TASK DIRECTIONS => Copy out word for word the lines from the very first one through the line that contains "click(x=482, y=82)", including both, and leave out the pictures.

ENTRIES =>
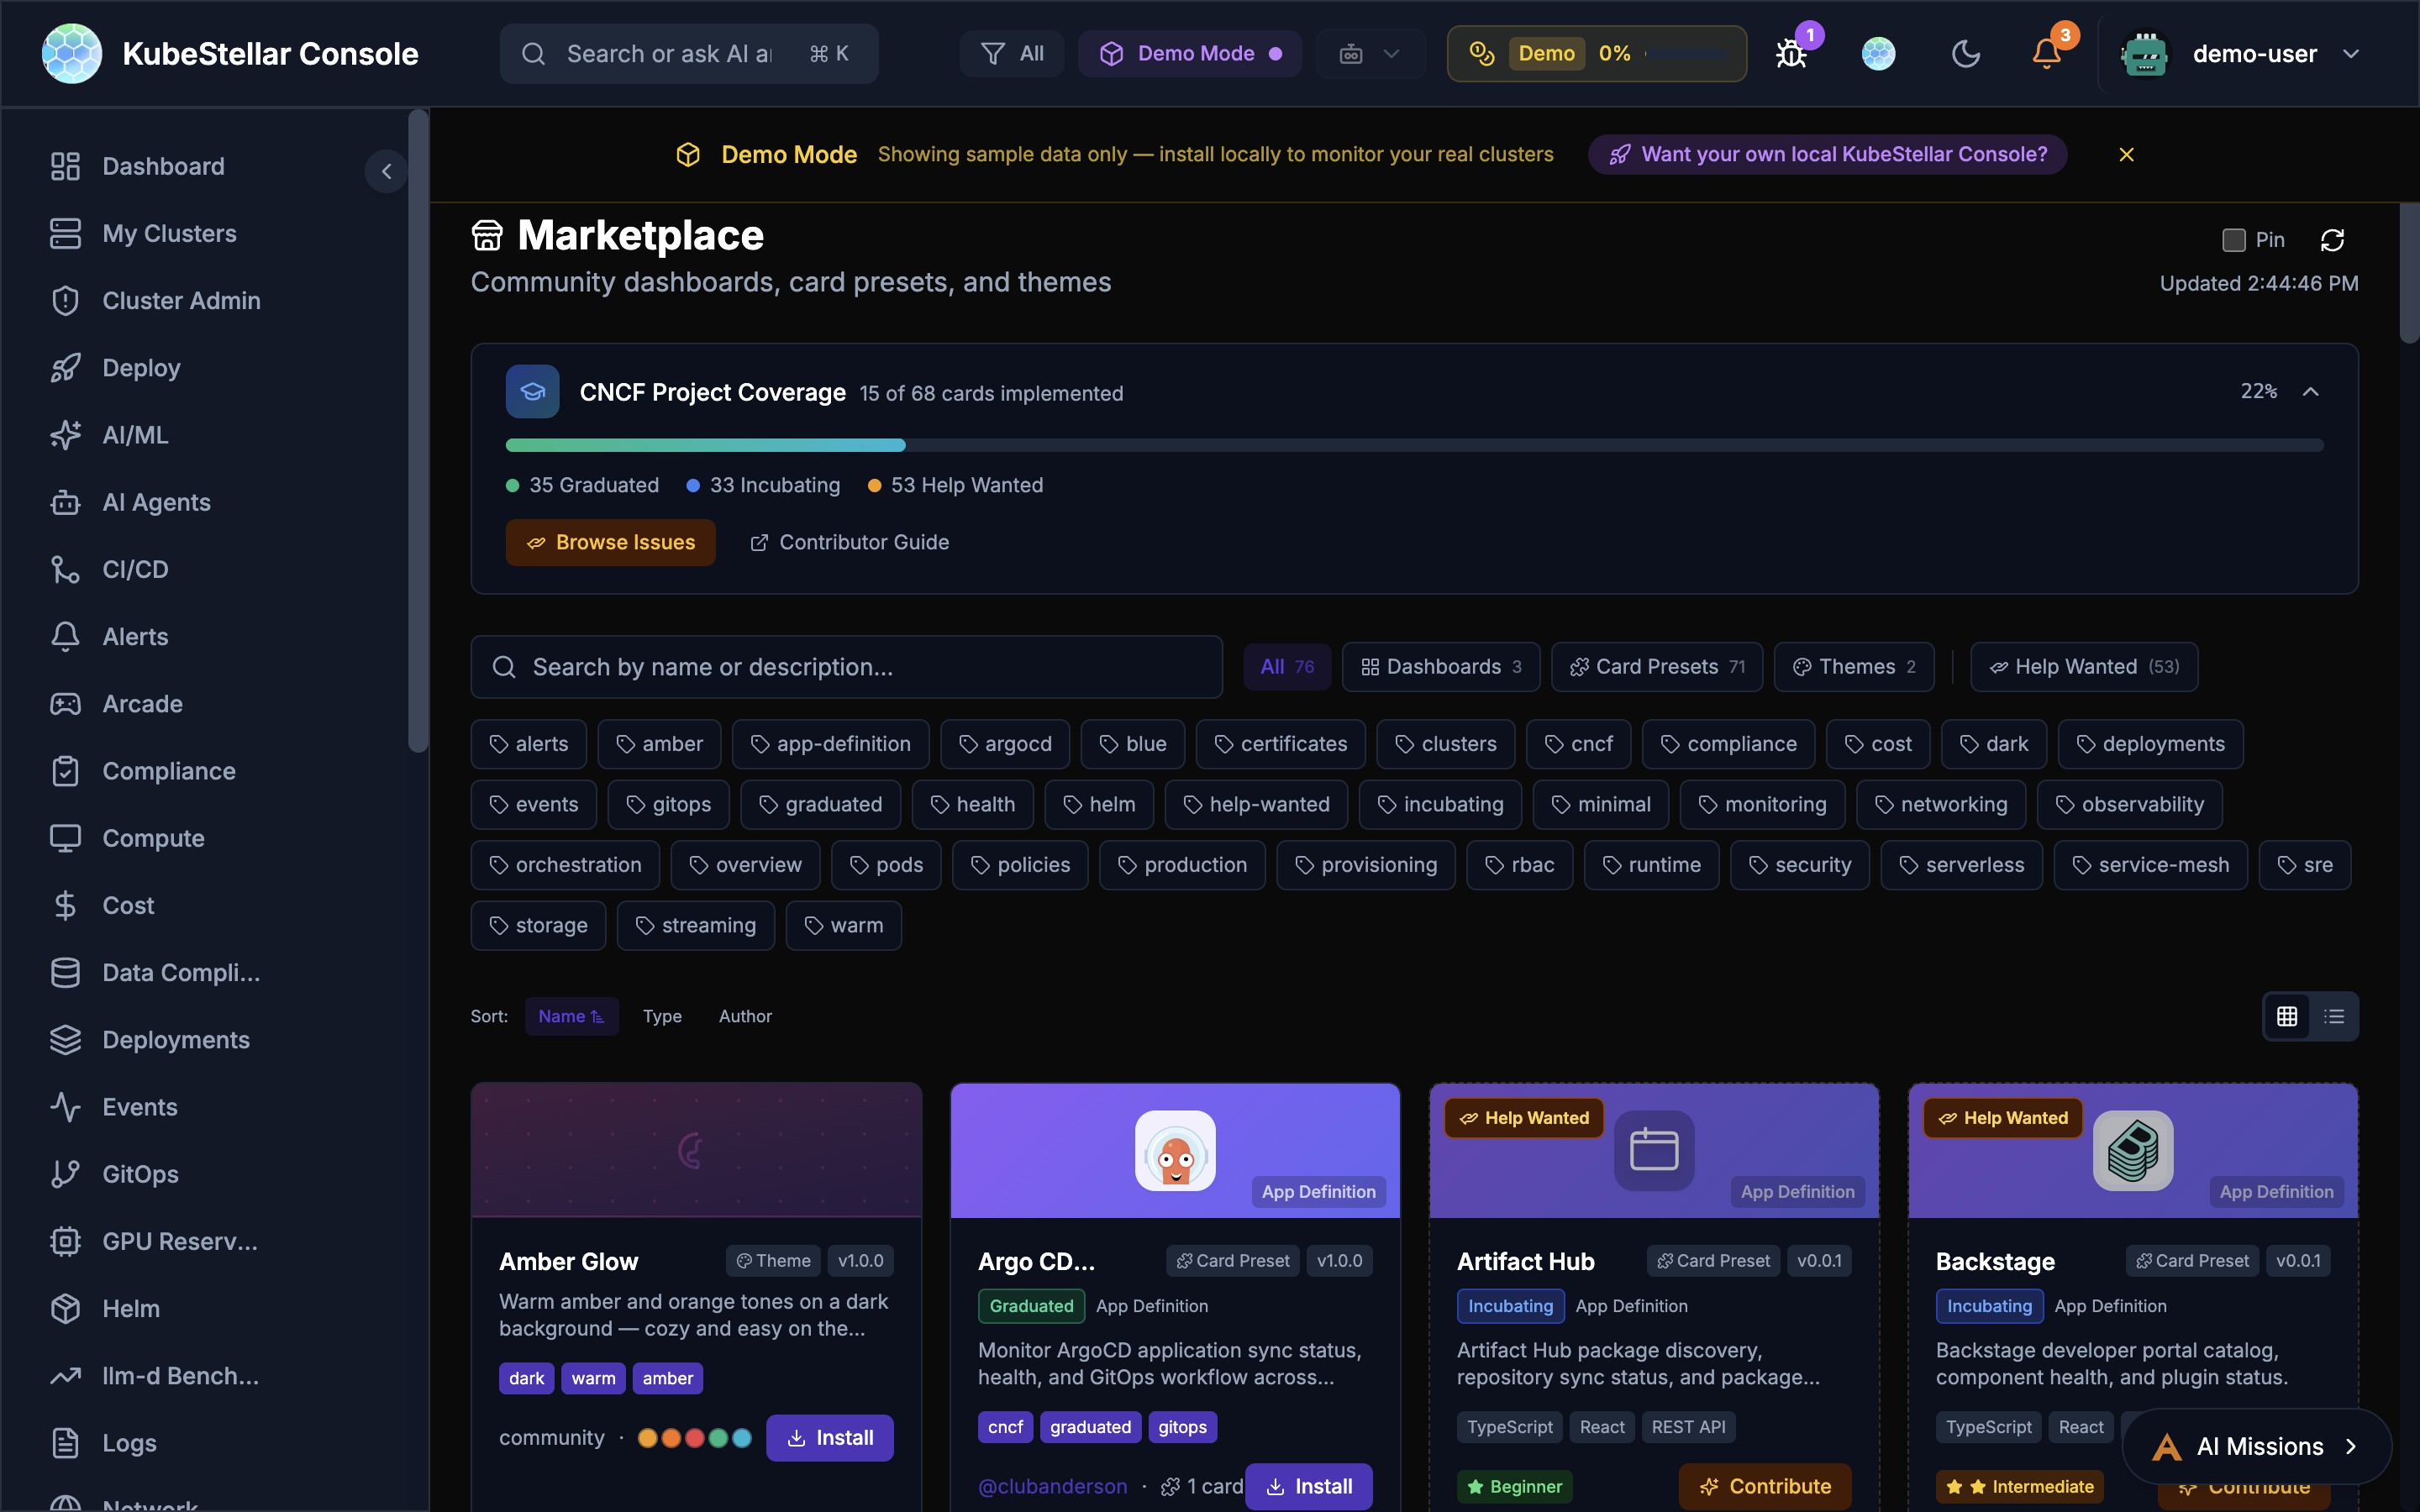Switch marketplace to list view
2420x1512 pixels.
click(x=2335, y=1015)
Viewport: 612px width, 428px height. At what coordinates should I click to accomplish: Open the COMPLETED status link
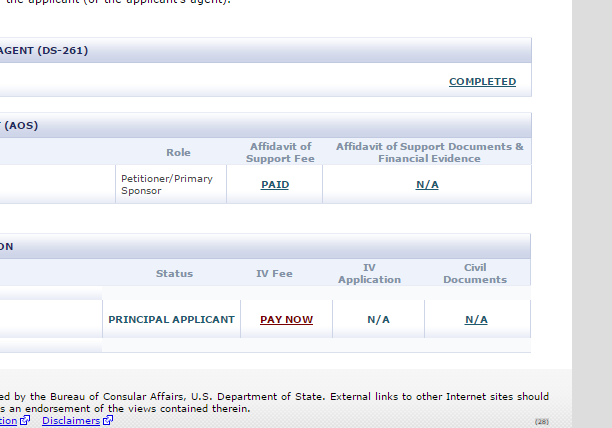click(x=482, y=82)
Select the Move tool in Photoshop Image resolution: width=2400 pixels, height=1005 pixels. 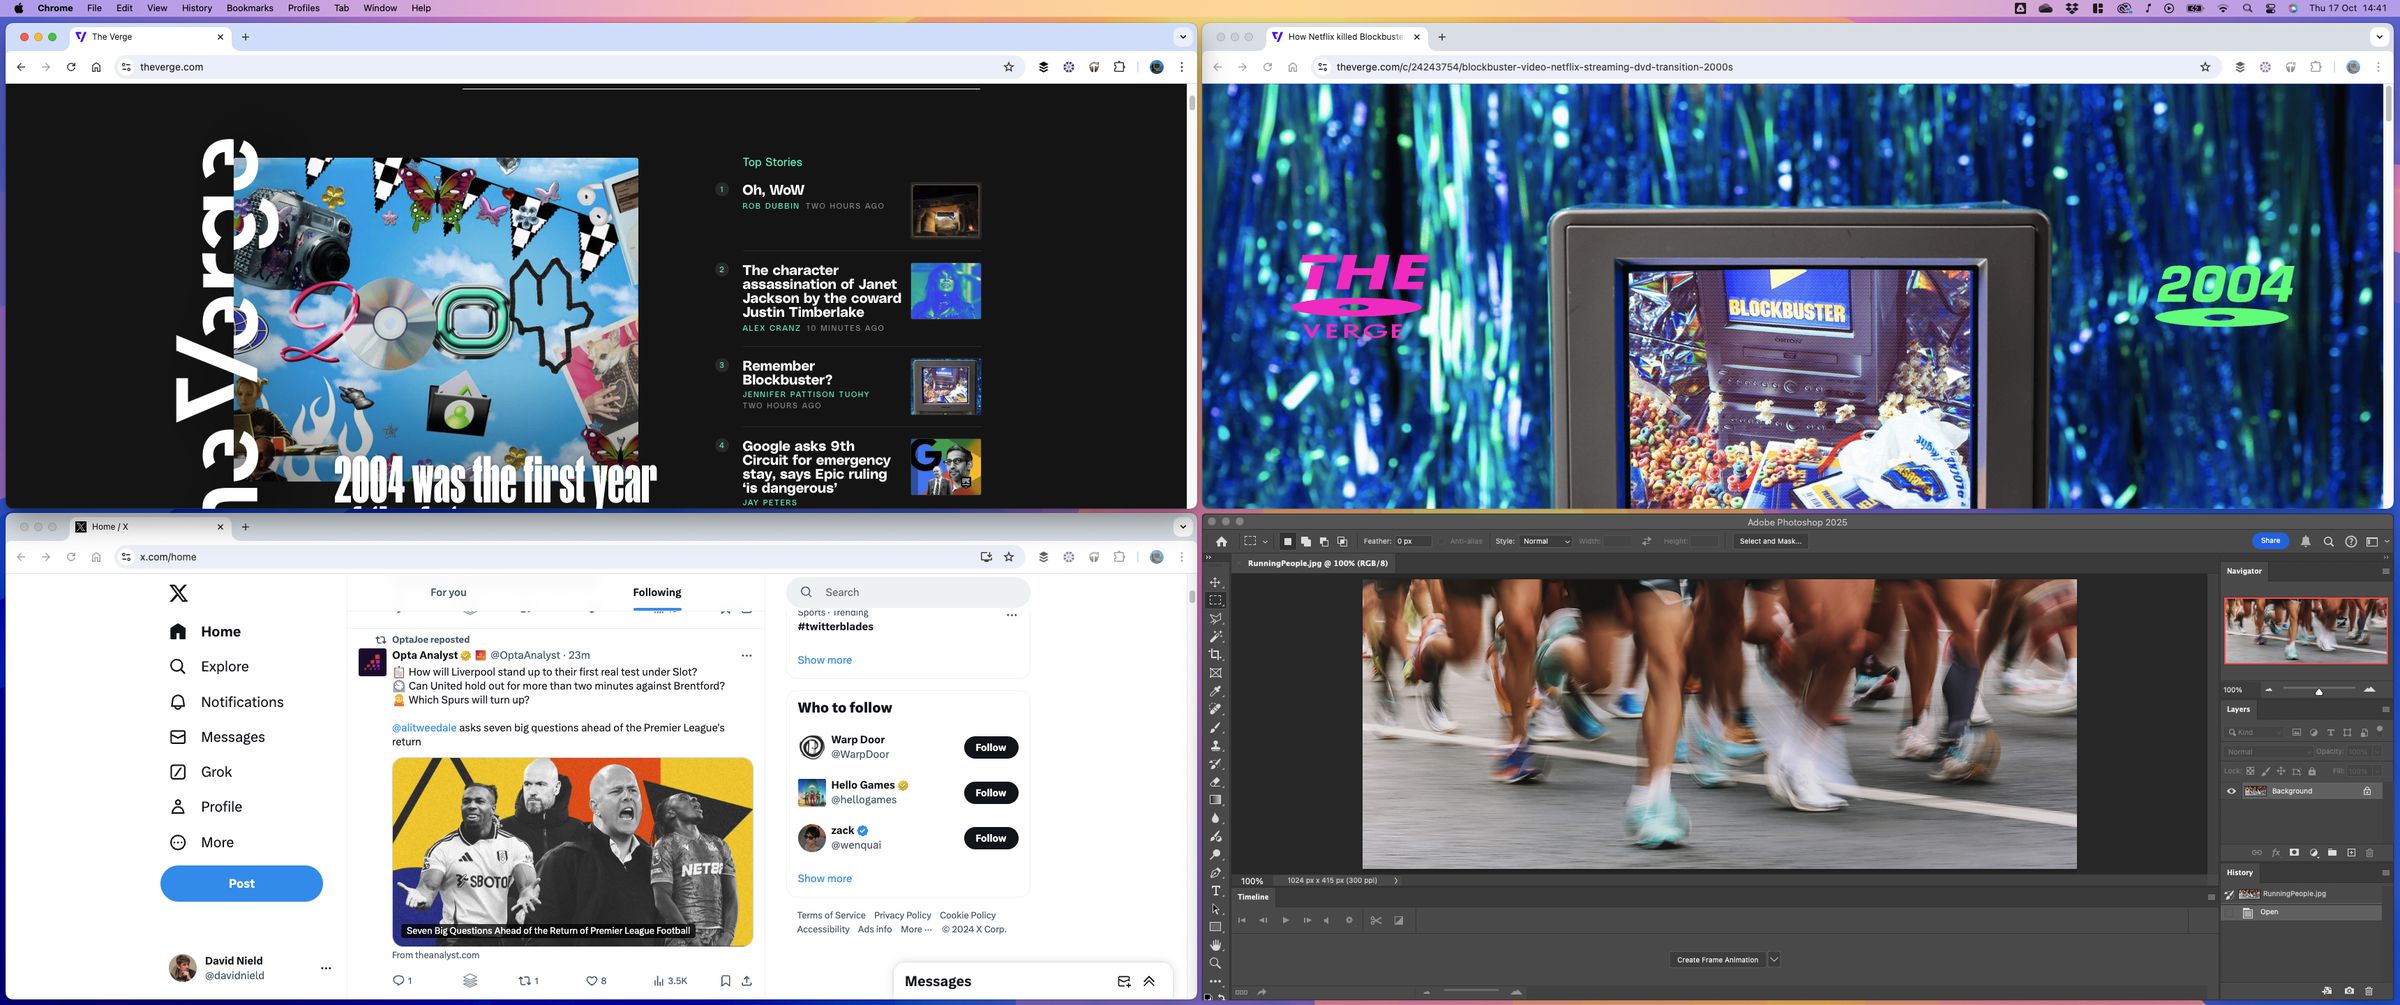click(1215, 582)
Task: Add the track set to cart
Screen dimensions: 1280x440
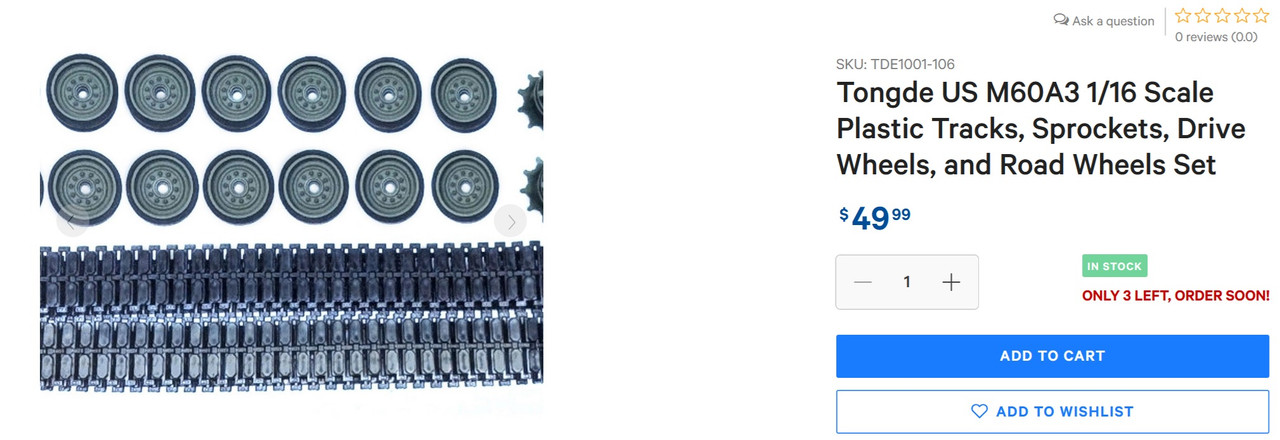Action: (x=1052, y=356)
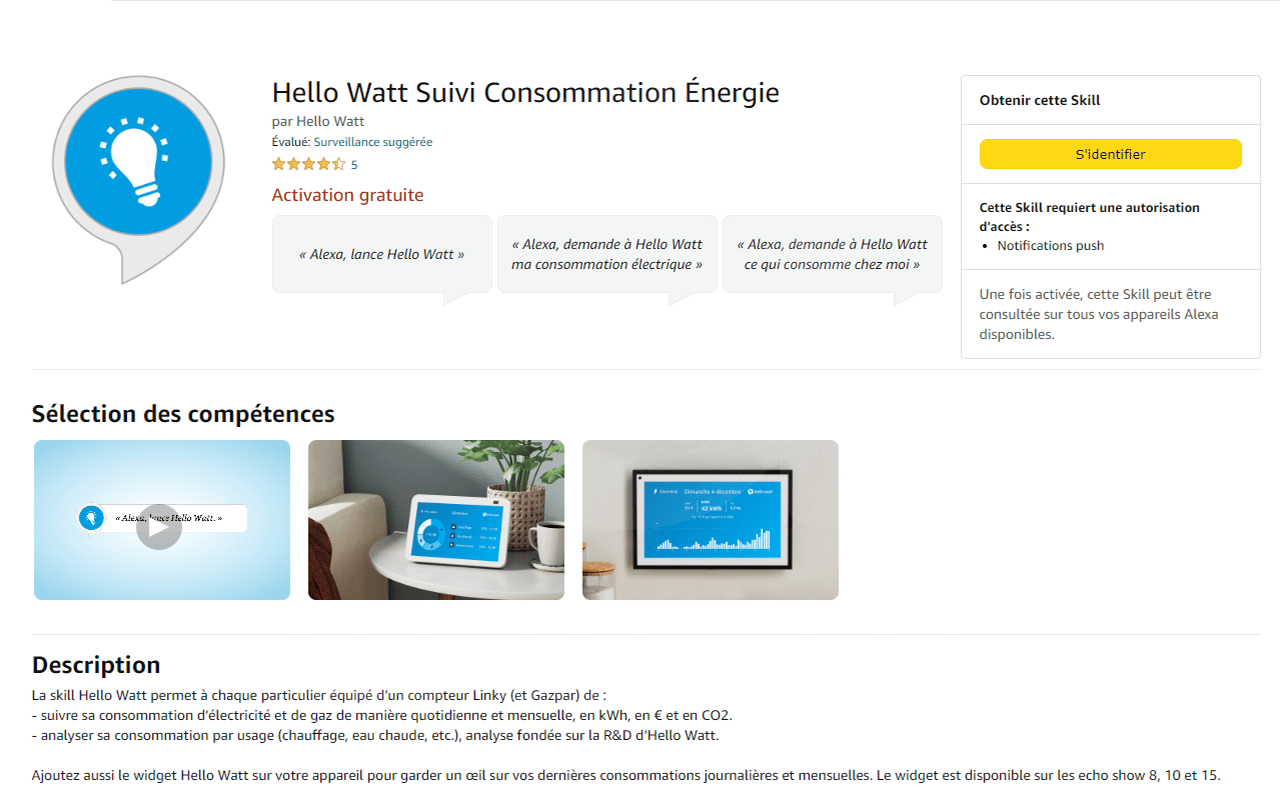1280x800 pixels.
Task: Select the "ce qui consomme chez moi" bubble
Action: (x=832, y=254)
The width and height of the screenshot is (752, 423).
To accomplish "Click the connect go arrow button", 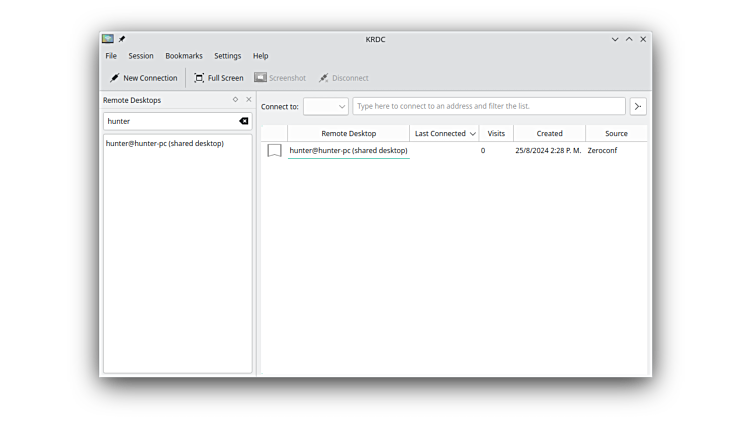I will (x=638, y=106).
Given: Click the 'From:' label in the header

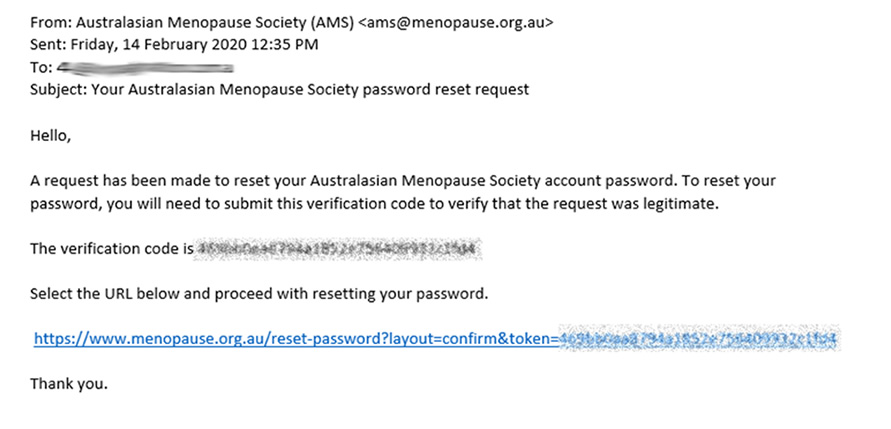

COMPLETE ANSWER =>
Switch marketplace to list view
2420x1512 pixels.
click(x=2335, y=1015)
Viewport: 612px width, 428px height. At what coordinates should I click to accomplish: Open the COMPLETED status link
click(x=482, y=82)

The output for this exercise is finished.